Abel Raises Cain is composed of archival materials of various qualities and newly-shot color digital video (1.33:1 aspect ratio). Given the limitations of the archival materials, and the nature of the low-budget work, the image is fully satisfactory.
The 2.0 stereo audio sounds good. Dialogue is clear and the added score makes good use of both channels. Optional English subtitles for the hearing impaired are accurate, and well paced and placed.
The DVD includes a number of noteworthy extras including a behind the scenes look at a recent Powerball Lottery hoax (16 min.), archival footage of hoaxes from 1969-1971 (18 min.), three bonus scenes (8 min.), and a feature-length audio commentary with Alan, Jeanne and Jenny Abel, and Jeff Hocket.

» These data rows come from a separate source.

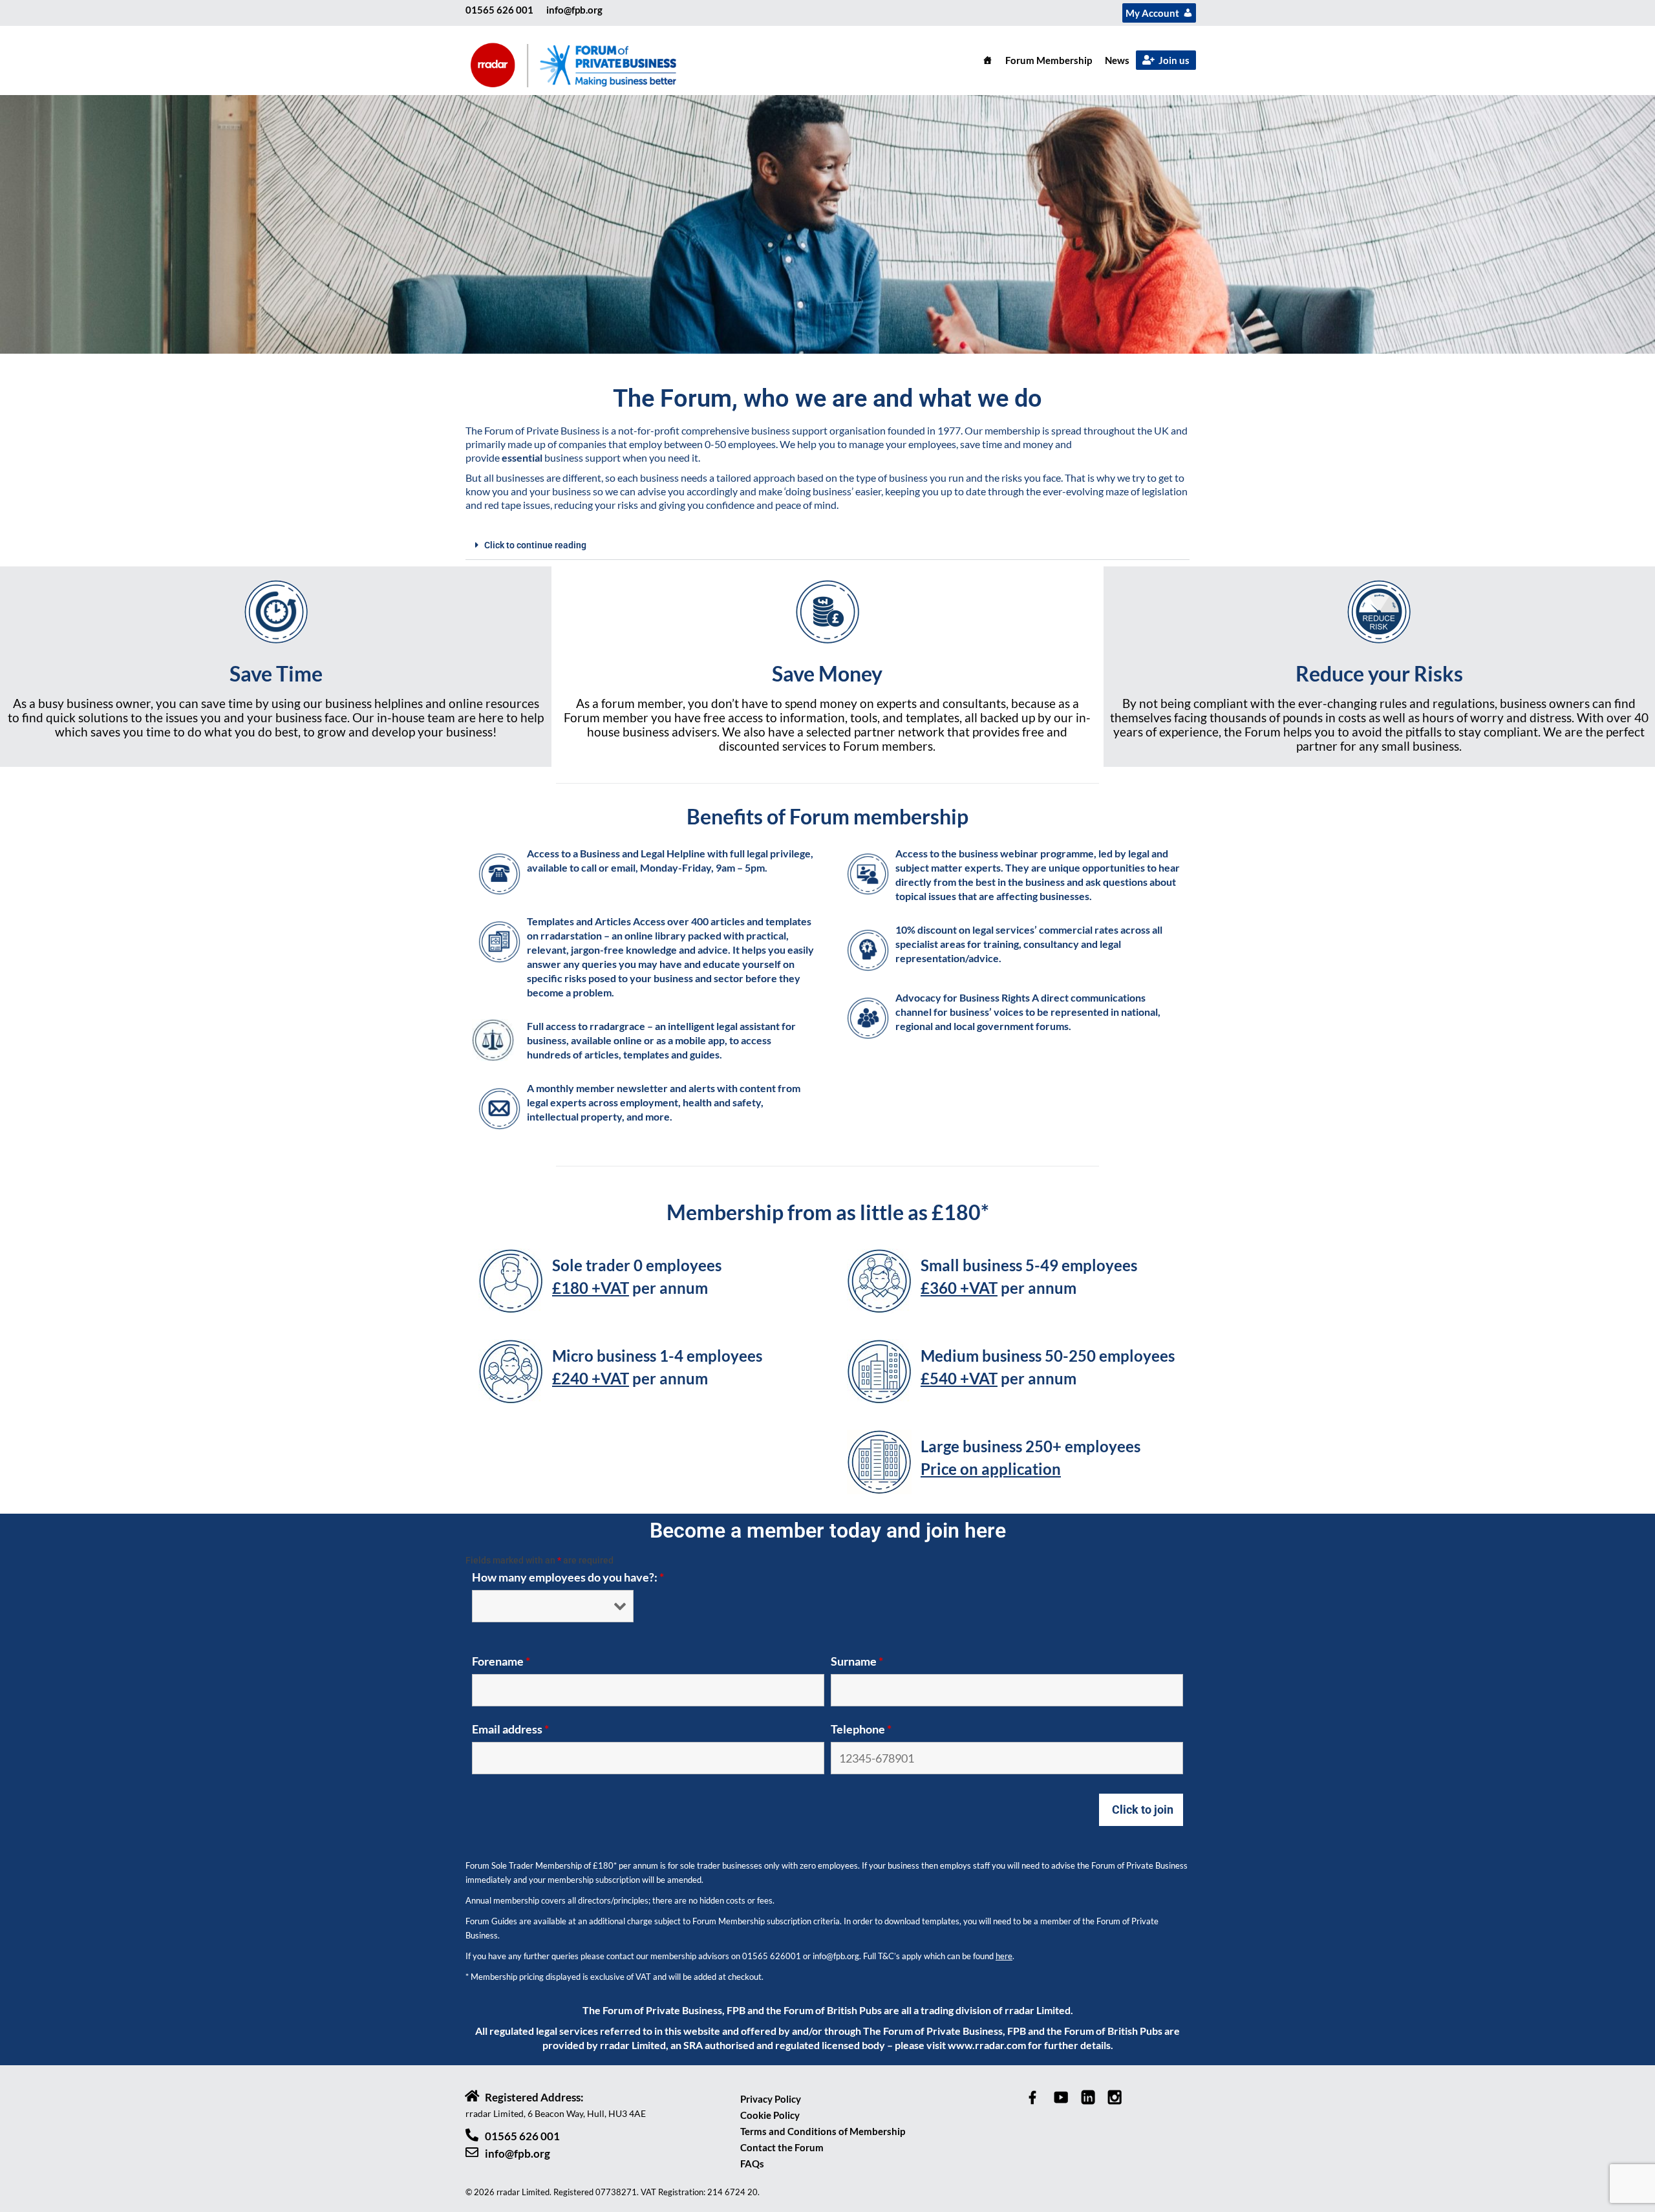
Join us (1174, 60)
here (1004, 1956)
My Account (1152, 13)
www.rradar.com (987, 2045)
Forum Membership (1048, 60)
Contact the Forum (782, 2147)
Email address (510, 1729)
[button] (827, 545)
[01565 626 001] (471, 2135)
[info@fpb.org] (471, 2152)
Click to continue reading (535, 545)
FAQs (752, 2163)
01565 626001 (771, 1956)
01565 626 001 (499, 10)
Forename (501, 1661)
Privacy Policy (770, 2099)
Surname (857, 1661)
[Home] (987, 60)
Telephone (861, 1729)
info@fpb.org (574, 10)
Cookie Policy (770, 2115)
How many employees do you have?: (568, 1577)
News (1117, 60)
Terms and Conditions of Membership (822, 2131)
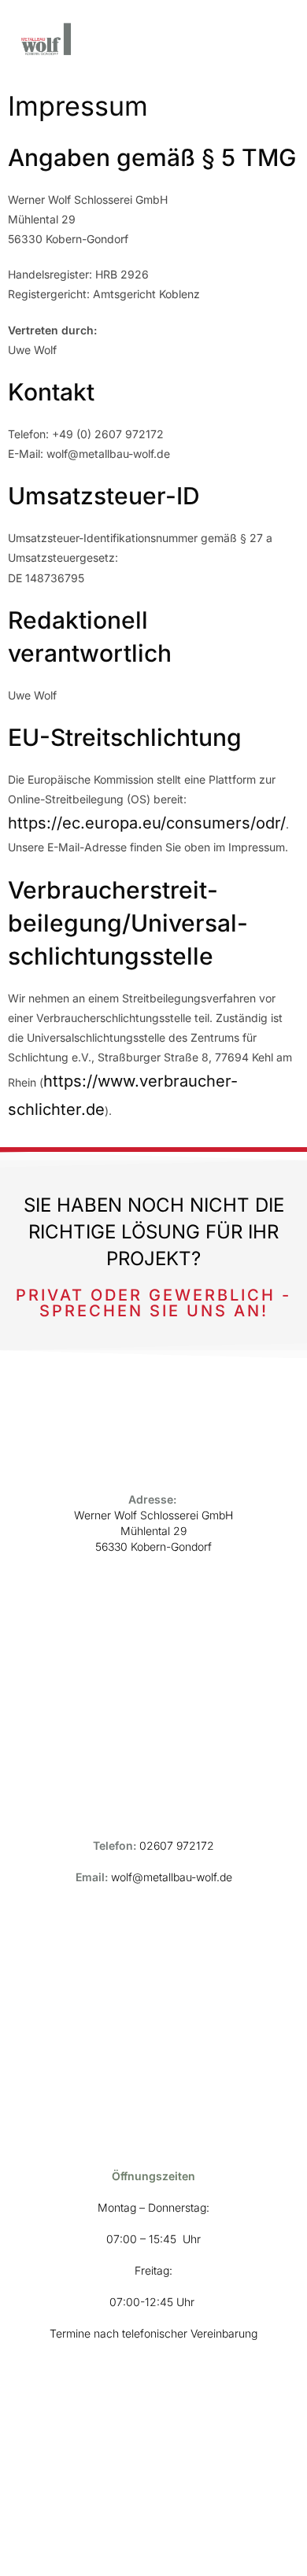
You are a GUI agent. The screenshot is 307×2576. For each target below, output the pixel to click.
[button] (284, 40)
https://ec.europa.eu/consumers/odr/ (147, 823)
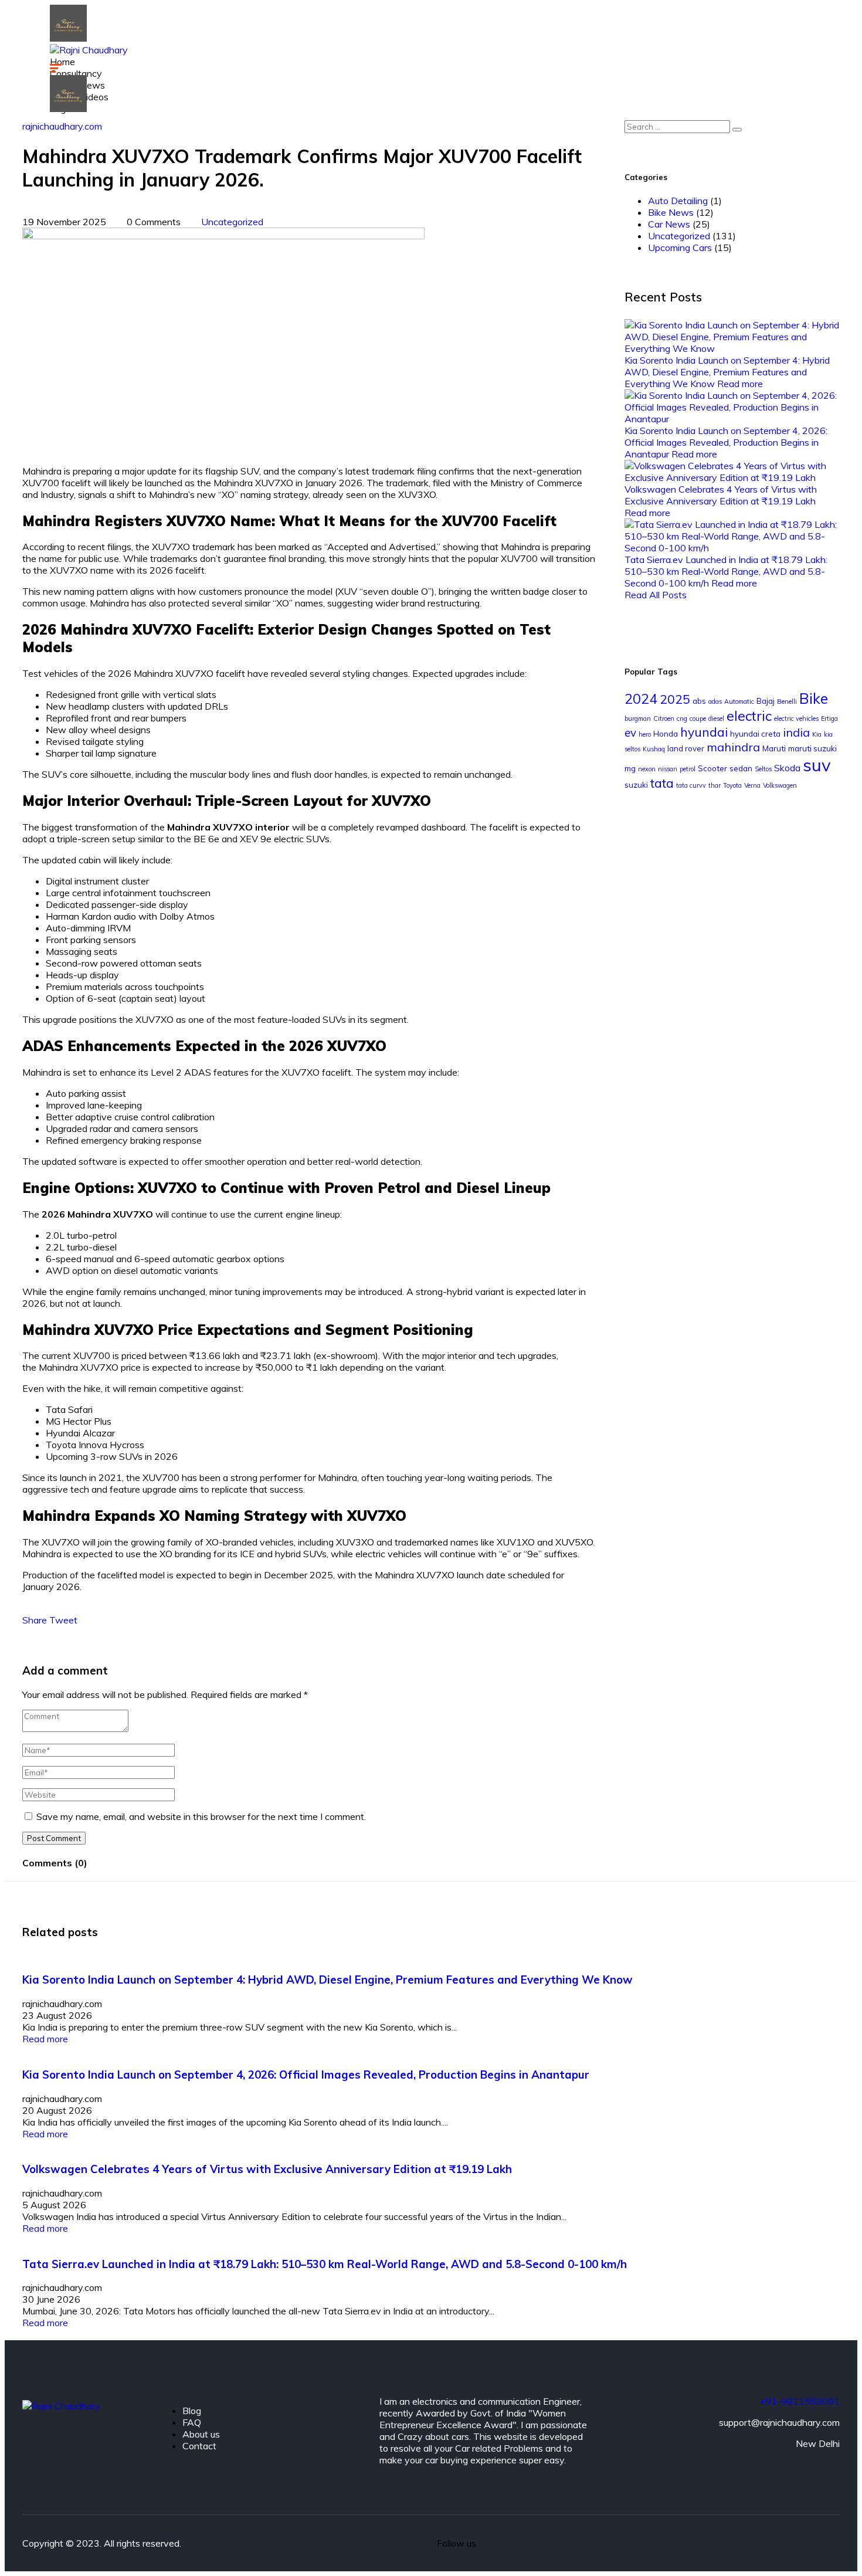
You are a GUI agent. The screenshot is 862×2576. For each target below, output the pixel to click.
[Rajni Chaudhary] (68, 38)
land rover (685, 748)
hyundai (704, 732)
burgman (638, 718)
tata (662, 783)
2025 (675, 699)
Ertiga (829, 718)
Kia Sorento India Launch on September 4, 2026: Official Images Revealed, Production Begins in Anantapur (726, 442)
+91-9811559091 (799, 2401)
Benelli (787, 701)
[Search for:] (683, 126)
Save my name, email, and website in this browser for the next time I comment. (201, 1816)
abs (699, 701)
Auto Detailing (678, 200)
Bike (813, 698)
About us (201, 2434)
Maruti (774, 748)
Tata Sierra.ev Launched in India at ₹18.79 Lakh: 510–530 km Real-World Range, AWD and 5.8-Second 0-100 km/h (726, 571)
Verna (752, 785)
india (796, 732)
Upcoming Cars (680, 247)
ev (630, 733)
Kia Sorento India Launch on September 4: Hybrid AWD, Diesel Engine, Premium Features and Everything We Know (727, 371)
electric (749, 715)
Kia (817, 734)
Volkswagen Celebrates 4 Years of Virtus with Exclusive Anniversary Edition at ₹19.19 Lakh (721, 495)
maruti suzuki (812, 748)
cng (682, 718)
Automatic (739, 701)
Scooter (712, 768)
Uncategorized (232, 222)
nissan (667, 769)
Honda (665, 733)
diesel (716, 718)
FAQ (191, 2422)
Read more (740, 383)
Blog (191, 2410)
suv (817, 764)
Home (62, 61)
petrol (687, 769)
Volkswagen (780, 785)
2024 (641, 698)
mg (630, 768)
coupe (698, 718)
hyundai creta (755, 733)
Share (35, 1620)
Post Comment (54, 1838)
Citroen (663, 718)
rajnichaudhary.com (62, 126)
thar (714, 785)
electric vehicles (796, 718)
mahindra (733, 747)
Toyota (732, 785)
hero (645, 734)
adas (715, 701)
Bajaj (765, 701)
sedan (740, 768)
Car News (669, 224)
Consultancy (76, 73)
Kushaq (654, 749)
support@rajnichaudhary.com (779, 2422)
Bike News (671, 212)
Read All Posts (656, 595)
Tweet (63, 1620)
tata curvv (691, 785)
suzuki (636, 784)
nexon (647, 769)
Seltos (763, 769)
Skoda (787, 768)
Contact (199, 2446)
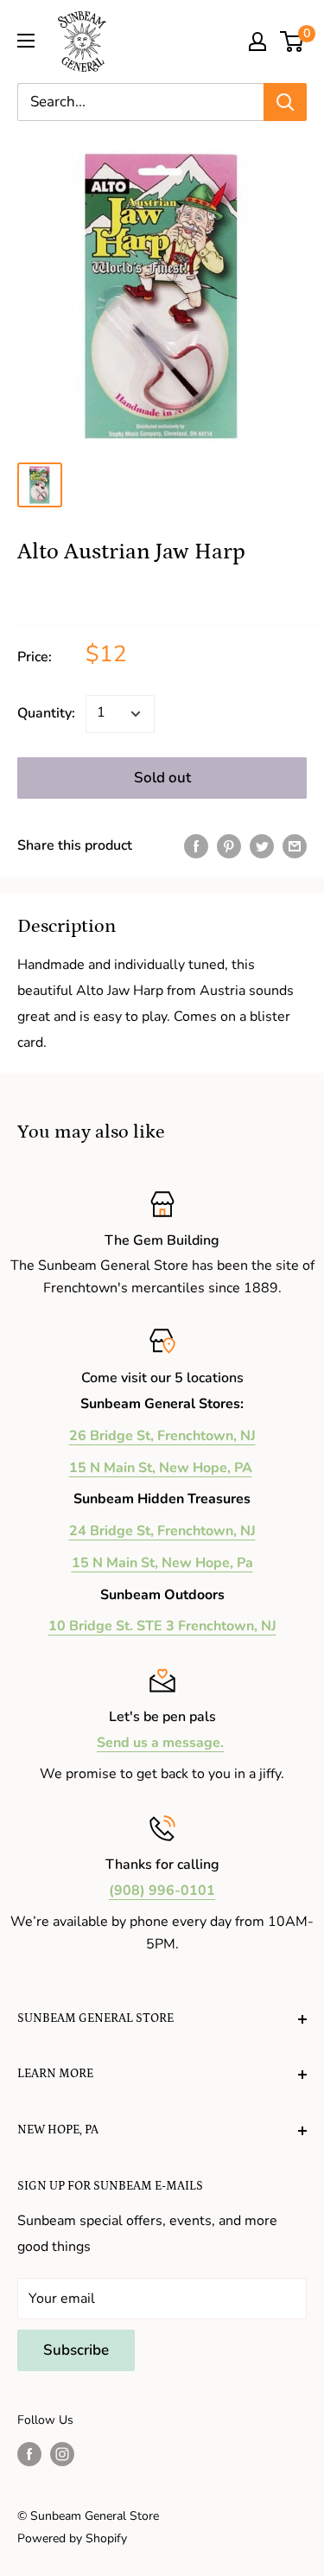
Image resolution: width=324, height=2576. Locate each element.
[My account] (257, 41)
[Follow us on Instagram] (62, 2454)
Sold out (162, 777)
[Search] (285, 102)
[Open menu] (26, 41)
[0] (292, 41)
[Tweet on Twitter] (262, 846)
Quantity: (46, 713)
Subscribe (76, 2350)
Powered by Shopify (72, 2538)
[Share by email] (295, 846)
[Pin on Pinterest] (229, 846)
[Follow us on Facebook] (29, 2454)
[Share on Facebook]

There was a time in the United States, not so very long ago, when the general public trusted the media implicitly. If it was printed in a newspaper or magazine, or was reported on television it was assumed to be true because it was assumed that the media had fact checked the story. That was before the American media bought off on claims of weapons of mass destruction in Iraq and Iraq's involvement in 9-11, and it was before reporters Stephen Glass, Janet Cooke, and Jayson Blair passed complete fictions off as fact as staff writers for The New Republic, The Washington Post, and The New York Times respectively. Media prankster Alan Abel is certainly responsible for both providing a warning of, and contributing to, the state of American media. We may still trust the media too much and too often, but, thanks to Alan Abel, at least we can no longer say we weren't warned.
Though filmmakers Jenny Abel and Jeff Hocket fail to penetrate the surface of Alan Abel's persona, and leave the larger implications of his life's work unexplored, Abel Raises Cain is recommended as a welcomed portrait of a fascinating figure.